Artigos - Postado em: 06/05/2025

Como Proteger seus Créditos antes do deferimento do processamento da Recuperação Judicial

Por Rhuana Rodrigues César

A recuperação judicial é um instrumento previsto na Lei nº 11.101/2005, que permite a empresas em dificuldades financeiras reorganizarem suas dívidas e atividades para evitar a falência. 

No entanto, entre o pedido e o deferimento do processamento da recuperação judicial, há um intervalo crítico em que os credores precisam adotar medidas estratégicas para proteger seus interesses.

Esta fase inicial, que inclui a organização e apresentação dos documentos exigidos, bem como a análise preliminar pelo juiz, pode levar algumas semanas, mas, em casos mais complexos, pode se estender por alguns meses, sendo o tempo estimado entre 30 dias e 6 meses, a depender do tribunal do porte da empresa que pretende a recuperação.

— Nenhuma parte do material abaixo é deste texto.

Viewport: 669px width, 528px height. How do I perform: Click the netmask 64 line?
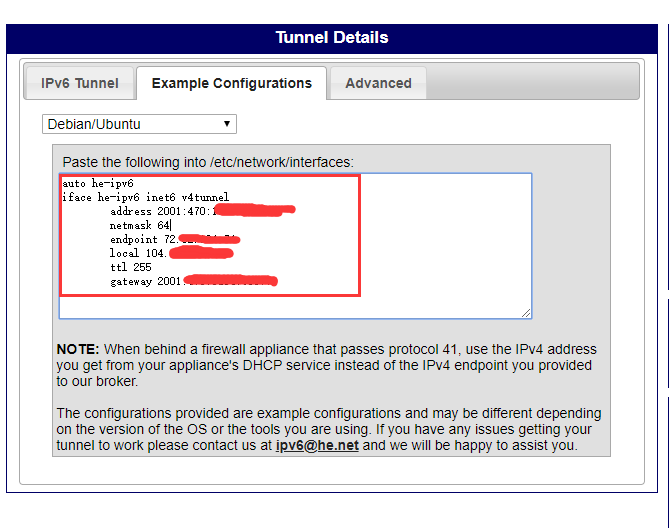pos(140,225)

Cenário Atual das Recuperações Judiciais no Brasil:

Em 2024, o Brasil registrou 2.273 pedidos de recuperação judicial, um aumento de 61,8% em relação a 2023. Pequenas e médias empresas foram as mais afetadas, com o setor de serviços liderando os pedidos. 

Só em janeiro de 2025, o número de pedidos de recuperação judicial foi de 162, um aumento de 8,2% em relação ao mesmo mês de 2024¹. Para 2025, espera-se que o número de recuperações judiciais continue crescendo, influenciado pelas altas taxas de juros e pelo aumento da inadimplência empresarial².

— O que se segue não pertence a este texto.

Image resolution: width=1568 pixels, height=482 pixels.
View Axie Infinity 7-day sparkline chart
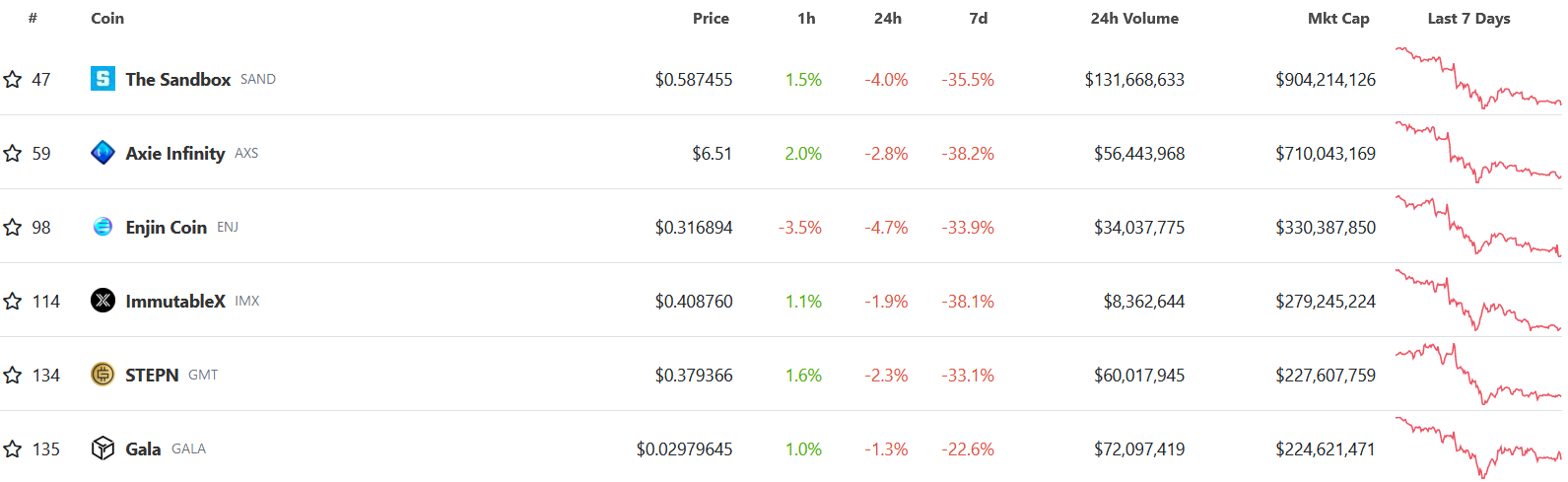point(1477,153)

Neste contexto, recomenda-se a adoção de rotina para monitoramento da capacidade de pagamento dos clientes, podendo, dentre outras ações, serem tomadas as seguintes:

  • Coleta e análise de informações financeiras;
  • Consulta a bases de dados de crédito;
  • Avaliação de indicadores comportamentais;
  • Revisão periódica da análise de crédito e seus limites.

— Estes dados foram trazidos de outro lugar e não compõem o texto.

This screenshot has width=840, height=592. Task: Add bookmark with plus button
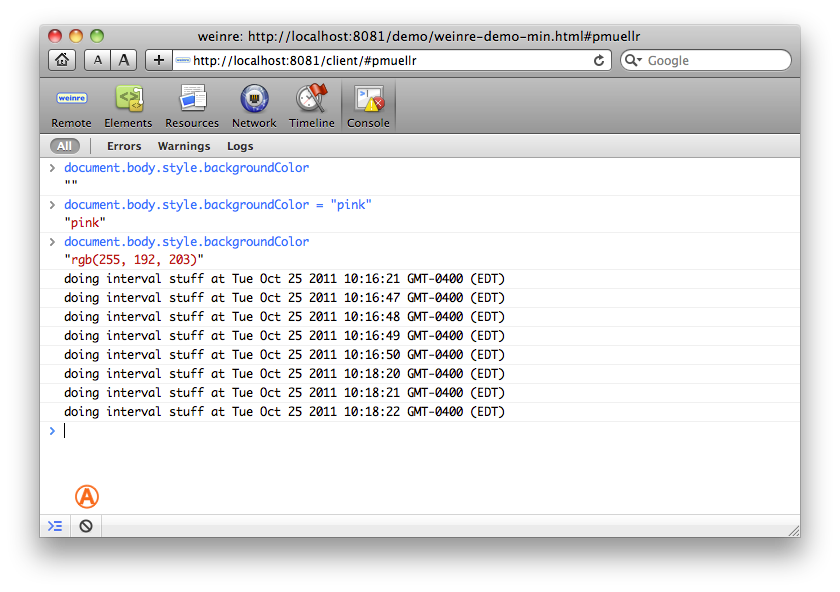(158, 60)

O Impacto do Deferimento do Processamento da Recuperação Judicial:

O deferimento do processamento da recuperação judicial marca o início formal do processo e gera efeitos importantes:

  • Suspensão de todas as ações e execuções contra o devedor (stay period) por 180 dias, prorrogáveis em algumas situações. Com a suspensão, há a proibição de atos de constrição  por detentores de créditos sujeitos à recuperação: suspendem-se os atos de apreensão;
  • A Suspensão não afasta a exigibilidade da obrigação. Tem-se apenas sua execução suspensa. Assim, não afasta as inscrições em cadastro de inadimplentes ou protesto de títulos, por exemplo;
  • Suspensão do curso da prescrição das dívidas do devedor. Com a suspensão, credores não podem exigir do devedor o pagamento das obrigações anteriores à recuperação, mas há exceções, a saber:
    1. Ações que demandem quantias ilíquidas; 
    2. Reclamações trabalhistas; 
    3. Execuções fiscais; 
    4. Demandas arbitrais; 
    5. Credores titulares da posição de proprietário fiduciário de bens móveis ou imóveis, de arrendador mercantil, proprietário ou vendedor de imóvel.
  • O pedido de recuperação judicial e o seu deferimento geram efeitos ex nunc, ou seja, ou atos práticos até o pedido permanecem válidos e eficazes. 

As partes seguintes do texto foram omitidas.